Sales of Handspring's new product, the Treo, have been sluggish, with about 180,000 sold since January 2002. The global market last year for Treo and its rivals was $1.4 billion, according to International Data Corp. -- compared with $3.1 billion for the old-style organizers that Handspring tossed aside.


It is a choice we all face as managers in tech businesses. On the one hand is a business which is stagnating but can provide steady business, on the other hand is the unseen future. Which path do we choose? (And choose we must.)

TECH TALK: Constructing the Memex: Building Blocks: Blogs

Let us begin by taking a look at the building blocks for the Memex. Later, we will see how these can be combined together to construct the Memex. The building blocks can be classified under three categories: Blogs, RSS and OPML. A number of technologies can be thought of as coming together in each of these three ecosystems to enable the construction of the Memex. We’ll begin with the Blogs Ecosystem.

Weblogs are personal journals, with links, comment and analysis. They represent the individual’s likes (or dislikes). A blogger is making decisions about what to include on the blog, and where to link to. Links can be to other blogs as part of a “blogroll” or to specific articles from news media sites and blog posts as part of a blog entry. In each of these cases, there is a certain structure that a blog has, with the granularity of a blog is its blog post. A blog is created by using a blogging tool or service, like Userland’s Radio, SixApart’s MovableType or Blogger.com of Pyra Labs (now owned by Google). Every blog post has a “permalink” and can thus be referred by someone else.

Unlike websites which are self-standing and exist on their own, blogs are part of an ecology – think of it as the blogosphere.
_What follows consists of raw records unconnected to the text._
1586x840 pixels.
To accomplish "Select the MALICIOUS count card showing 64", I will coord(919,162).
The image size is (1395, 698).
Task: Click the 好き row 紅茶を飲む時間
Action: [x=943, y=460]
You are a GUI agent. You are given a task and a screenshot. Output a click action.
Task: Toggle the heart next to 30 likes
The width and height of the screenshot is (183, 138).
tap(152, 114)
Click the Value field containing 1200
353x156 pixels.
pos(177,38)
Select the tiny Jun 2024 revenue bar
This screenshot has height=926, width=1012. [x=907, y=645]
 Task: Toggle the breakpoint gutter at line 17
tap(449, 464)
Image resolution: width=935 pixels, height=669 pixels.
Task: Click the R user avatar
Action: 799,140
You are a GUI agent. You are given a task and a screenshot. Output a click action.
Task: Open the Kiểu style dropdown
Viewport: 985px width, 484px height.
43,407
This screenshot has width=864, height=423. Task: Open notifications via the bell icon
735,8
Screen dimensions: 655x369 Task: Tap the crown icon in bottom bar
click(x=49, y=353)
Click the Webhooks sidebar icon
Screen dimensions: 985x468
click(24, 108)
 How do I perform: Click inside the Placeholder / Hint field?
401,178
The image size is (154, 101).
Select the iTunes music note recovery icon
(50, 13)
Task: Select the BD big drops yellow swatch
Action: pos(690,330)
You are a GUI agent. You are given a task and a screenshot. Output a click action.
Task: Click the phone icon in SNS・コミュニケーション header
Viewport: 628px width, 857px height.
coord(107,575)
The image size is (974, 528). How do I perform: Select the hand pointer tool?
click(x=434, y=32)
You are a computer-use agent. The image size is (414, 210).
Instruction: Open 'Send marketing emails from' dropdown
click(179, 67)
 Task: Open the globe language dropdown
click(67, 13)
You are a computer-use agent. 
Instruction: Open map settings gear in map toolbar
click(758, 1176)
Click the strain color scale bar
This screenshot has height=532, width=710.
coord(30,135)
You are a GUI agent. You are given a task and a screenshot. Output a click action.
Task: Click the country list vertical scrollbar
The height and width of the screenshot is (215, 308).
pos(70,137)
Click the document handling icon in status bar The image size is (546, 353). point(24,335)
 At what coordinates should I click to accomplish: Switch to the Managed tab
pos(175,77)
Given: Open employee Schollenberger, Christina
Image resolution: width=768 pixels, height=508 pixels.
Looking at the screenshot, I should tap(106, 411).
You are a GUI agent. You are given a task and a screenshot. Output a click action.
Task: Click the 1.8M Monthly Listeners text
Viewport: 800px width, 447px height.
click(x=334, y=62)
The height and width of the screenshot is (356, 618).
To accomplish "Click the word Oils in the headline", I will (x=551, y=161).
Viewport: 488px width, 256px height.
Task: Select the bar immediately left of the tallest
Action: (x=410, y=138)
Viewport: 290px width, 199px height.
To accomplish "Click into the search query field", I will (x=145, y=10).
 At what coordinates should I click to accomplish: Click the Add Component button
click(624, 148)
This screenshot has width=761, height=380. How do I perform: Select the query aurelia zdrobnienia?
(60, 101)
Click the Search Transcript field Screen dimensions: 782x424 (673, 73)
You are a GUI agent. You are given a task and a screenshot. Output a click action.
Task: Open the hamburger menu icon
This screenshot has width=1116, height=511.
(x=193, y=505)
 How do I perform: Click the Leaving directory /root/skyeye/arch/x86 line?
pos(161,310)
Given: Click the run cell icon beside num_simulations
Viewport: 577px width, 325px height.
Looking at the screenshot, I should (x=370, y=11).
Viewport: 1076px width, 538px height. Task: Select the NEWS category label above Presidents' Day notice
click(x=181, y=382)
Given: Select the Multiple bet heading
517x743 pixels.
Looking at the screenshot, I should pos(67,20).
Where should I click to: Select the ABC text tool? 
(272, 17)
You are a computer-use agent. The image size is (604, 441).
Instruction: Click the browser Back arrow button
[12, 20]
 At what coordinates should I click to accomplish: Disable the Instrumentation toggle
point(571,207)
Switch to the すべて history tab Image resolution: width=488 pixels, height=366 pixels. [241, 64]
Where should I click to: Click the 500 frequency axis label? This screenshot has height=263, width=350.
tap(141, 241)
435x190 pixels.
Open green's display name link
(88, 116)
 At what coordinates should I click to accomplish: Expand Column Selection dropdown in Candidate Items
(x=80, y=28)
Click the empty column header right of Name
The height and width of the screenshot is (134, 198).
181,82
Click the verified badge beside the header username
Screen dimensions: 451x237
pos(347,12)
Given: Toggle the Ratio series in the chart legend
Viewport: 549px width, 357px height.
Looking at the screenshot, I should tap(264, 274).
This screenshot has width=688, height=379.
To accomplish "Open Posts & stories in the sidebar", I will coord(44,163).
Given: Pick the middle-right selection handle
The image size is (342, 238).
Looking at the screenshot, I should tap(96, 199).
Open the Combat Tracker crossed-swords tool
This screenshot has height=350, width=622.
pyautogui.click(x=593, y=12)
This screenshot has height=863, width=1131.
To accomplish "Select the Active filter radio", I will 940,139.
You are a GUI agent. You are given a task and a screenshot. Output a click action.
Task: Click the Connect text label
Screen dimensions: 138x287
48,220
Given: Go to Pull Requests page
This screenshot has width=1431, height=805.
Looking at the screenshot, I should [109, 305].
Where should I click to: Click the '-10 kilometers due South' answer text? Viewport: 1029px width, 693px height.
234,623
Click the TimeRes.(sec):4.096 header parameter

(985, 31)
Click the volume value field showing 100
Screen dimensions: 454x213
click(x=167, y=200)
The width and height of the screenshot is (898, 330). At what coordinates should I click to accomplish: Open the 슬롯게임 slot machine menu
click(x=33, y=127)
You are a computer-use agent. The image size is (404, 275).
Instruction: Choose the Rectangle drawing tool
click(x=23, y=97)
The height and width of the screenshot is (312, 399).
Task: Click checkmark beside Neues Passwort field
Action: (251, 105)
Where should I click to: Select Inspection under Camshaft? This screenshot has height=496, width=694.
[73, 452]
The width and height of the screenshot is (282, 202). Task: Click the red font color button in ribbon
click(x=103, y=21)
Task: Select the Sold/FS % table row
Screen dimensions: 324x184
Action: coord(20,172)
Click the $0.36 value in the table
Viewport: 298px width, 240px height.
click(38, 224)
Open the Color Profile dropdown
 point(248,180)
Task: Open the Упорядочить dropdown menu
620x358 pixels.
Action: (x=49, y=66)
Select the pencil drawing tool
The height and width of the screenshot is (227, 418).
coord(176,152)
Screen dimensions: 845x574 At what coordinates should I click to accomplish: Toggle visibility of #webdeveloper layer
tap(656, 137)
Blogs point to other blogs. This enables us to think in terms of the “neighbourhood” of a blog – a collection of blogs linked directly or indirectly with two degrees of separation. The analogy here is that we have friends, and these friends in turn have friends. A term used in this context is FOAF - friend of a friend. With blogs,it is possible to therefore do a scan of the blogosphere to search for both friends and FOAF for a given blog. This is what BlogStreet does – here is an example of the neighbourhood of my blog.

Why is this important? Just as we are more likely to listen or turn to friends for advice and recommendations, the blog neighbourhood can be an important consideration when it comes to searching and finding appropriate content. It is a set of people we are more likely to “trust” than any other.

What is now required from each of us is to create a personal blog. For a start, it could just provide links to articles that we read and like, along with a blogroll. As a next step, it could fetch the articles that we like from some sources we know will not be available later. For example, stories from the New York Times or the Wall Street Journal become available for additional fees (even if one is a subscriber) after a specified time (7 or 30 days). What the personal blog tool could do is fetch the stories and archive them locally so that they are always available by posting them to the personalblog using the MetaWeblog API.

The potential of blogs was highlighted by Steven Johnson in an article in Salon about a year ago: “The true revolution promised by the rise of bloggerdom is not about journalism. It's about information management. The bloggers have the potential to do something far more original than offer up packaged opinions on the news of the day; they can actually help organize the Web in ways tailored to your minute-by-minute needs. Often dismissed as self-obsessed `vanity sites', the bloggers actually have an important collective role to play on the Web. But they're not challengers to the throne of the New York Times and the Wall Street Journal. They're challengers to the throne of Google.”